Work to be completed:
Would you please repeat all of the data exactly, omitting the pictures?

Data for processing:
%%

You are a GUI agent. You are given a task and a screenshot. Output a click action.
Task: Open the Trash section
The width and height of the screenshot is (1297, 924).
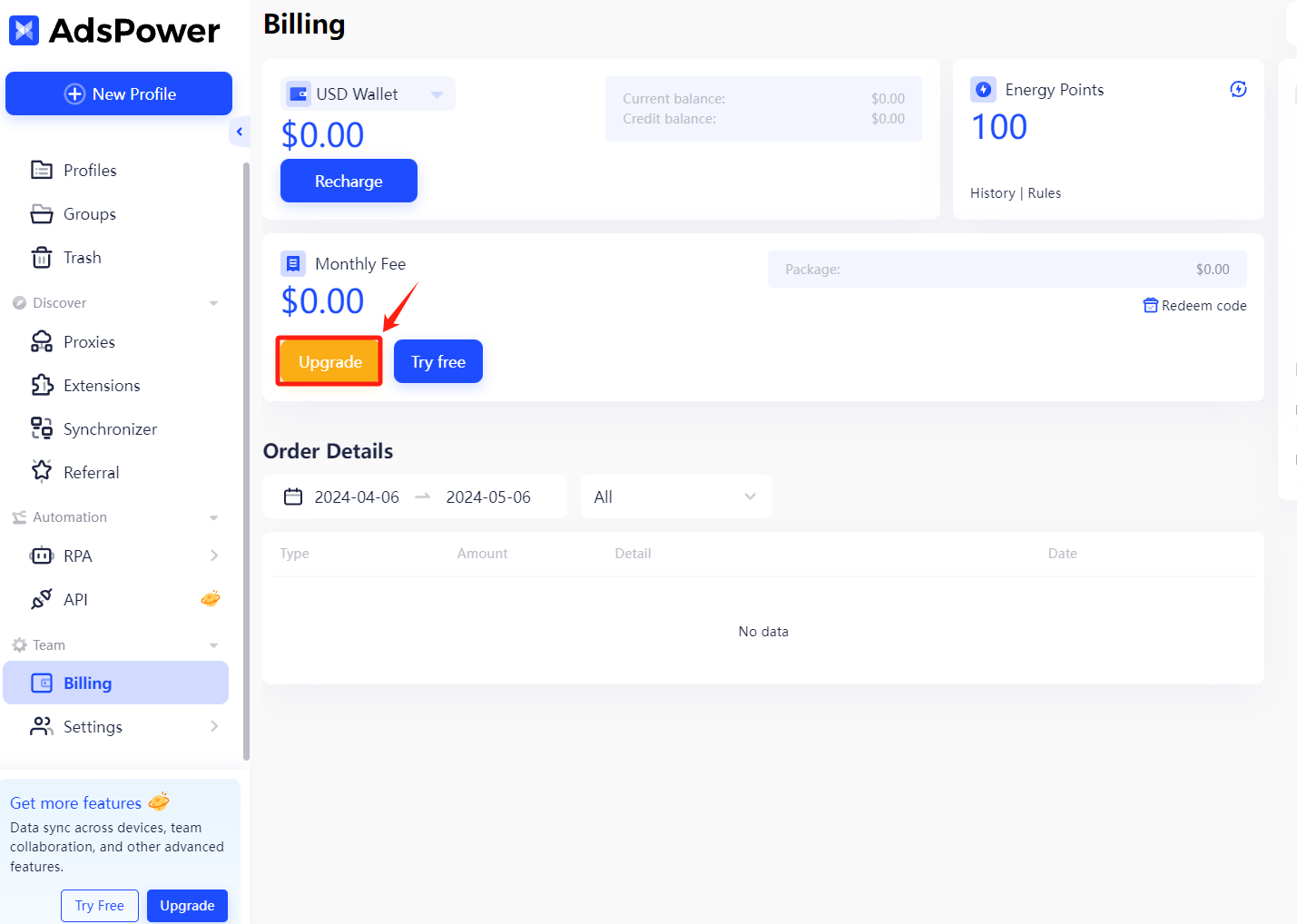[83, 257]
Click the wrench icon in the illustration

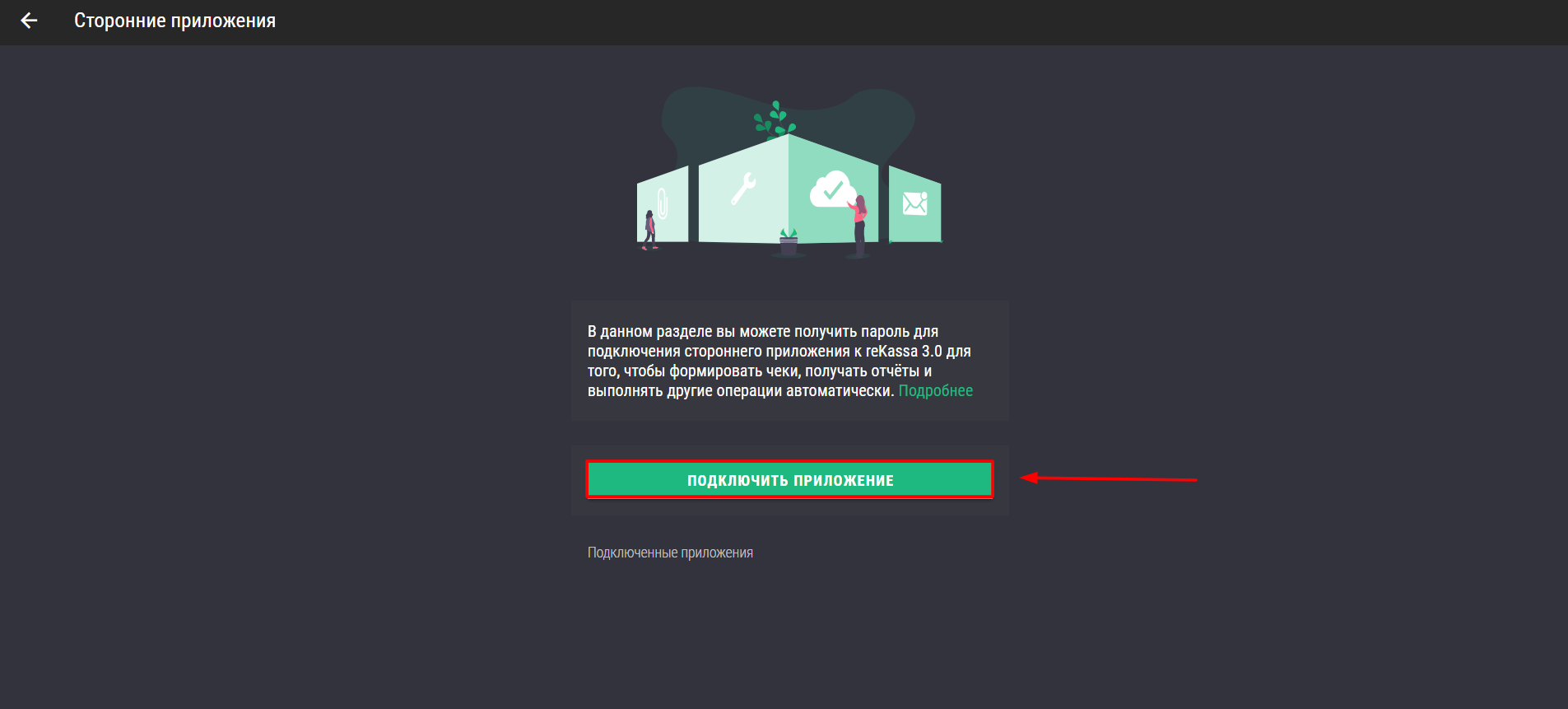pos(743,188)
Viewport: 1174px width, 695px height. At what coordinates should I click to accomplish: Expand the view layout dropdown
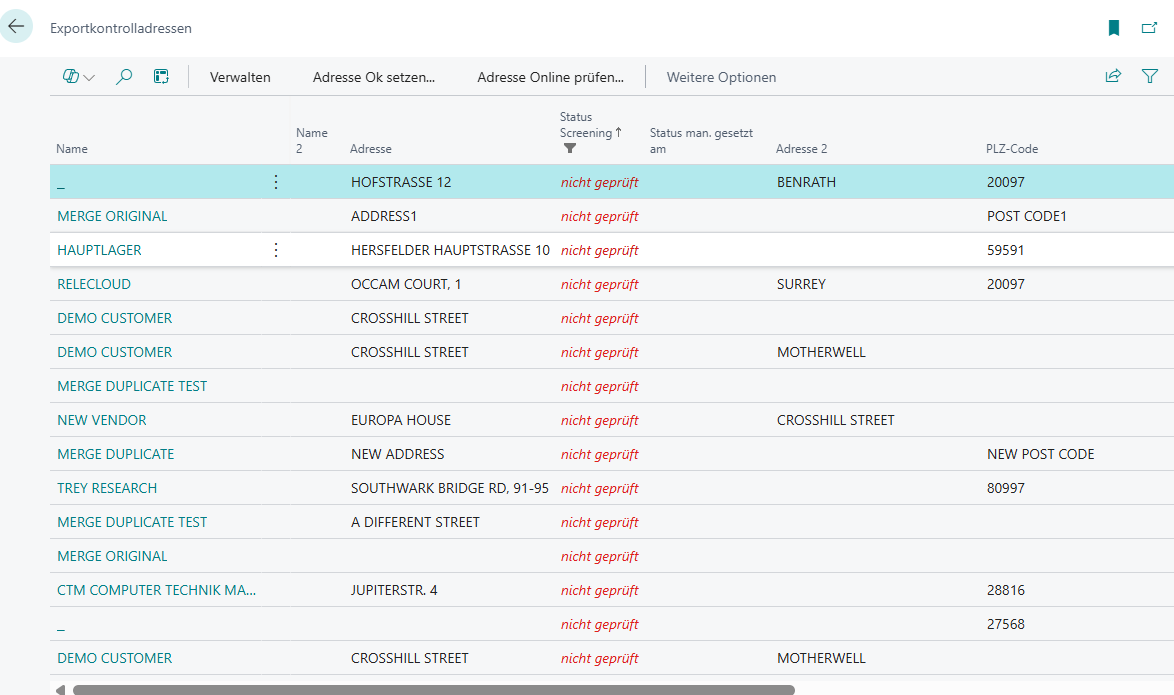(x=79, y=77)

%%

Answer to this problem:
You are a GUI agent. You are given a task and a screenshot. Output a click action.
Task: Open the Trash section
The width and height of the screenshot is (1297, 924).
[83, 257]
Click the wrench icon in the illustration

pos(743,188)
Viewport: 1174px width, 695px height. At what coordinates should I click to accomplish: Expand the view layout dropdown
(x=79, y=77)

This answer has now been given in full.